Les troubles de la déglutition et l’hypersalivation peuvent
avoir un retentissement significatif chez certains patients
parkinsoniens. A noter que l’hypersalivation dans la maladie de
Parkinson est le plus souvent la conséquence d’une diminution de la
fréquence de déglutition alors que la sécrétion de salive est en
fait plus faible que chez les sujets contrôles. L’augmentation du
traitement dopaminergique permet d’améliorer les troubles de la
déglutition et l’hypersalivation seulement chez certains sujets et
il n’existe pas de traitement spécifique.
Or, différents patients ont rapporté une amélioration après
mastication d’un chewing-gum et cette stratégie empirique est
renforcée par des données présentées au congrès de Miami ! Une
équipe canadienne a ainsi évaluée l’impact de cette « habitude
américaine » sur la déglutition de 20 patients parkinsoniens. Ils
ont mesuré la fréquence de déglutition par enregistrement des
mouvements laryngés et de l’apnée de déglutition mesurée par une
ceinture thoracique.
Cinq minutes de mastication ont augmenté la fréquence de
déglutition et diminué la latence de celle-ci. Cet effet a persisté
5 minutes après la suppression du chewing-gum.
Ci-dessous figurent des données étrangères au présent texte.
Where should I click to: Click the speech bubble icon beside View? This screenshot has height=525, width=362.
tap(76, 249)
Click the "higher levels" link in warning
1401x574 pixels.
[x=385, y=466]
Le bénéfice pourrait
avoir plusieurs origines discutées par les auteurs de ce travail :
diminution de l’acidité de la salive, renforcement des muscles
impliqués dans la déglutition, augmentation de la salivation.
Cette équipe va débuter une étude des effets à moyen terme de la
mastication de chewing-gum avec évaluation de la production de la
salive et imagerie des muscles pharyngés, laryngés et de la
langue.
Dr Charles Gouraud
South A et coll. : Chewing-gum significantly improves swallow frequency and latency in patients with Parkinson’s disease. 18th WFN World Congress on Parkinsons Disease & Related Disorders (Miami) : 13-16 décembre 2009.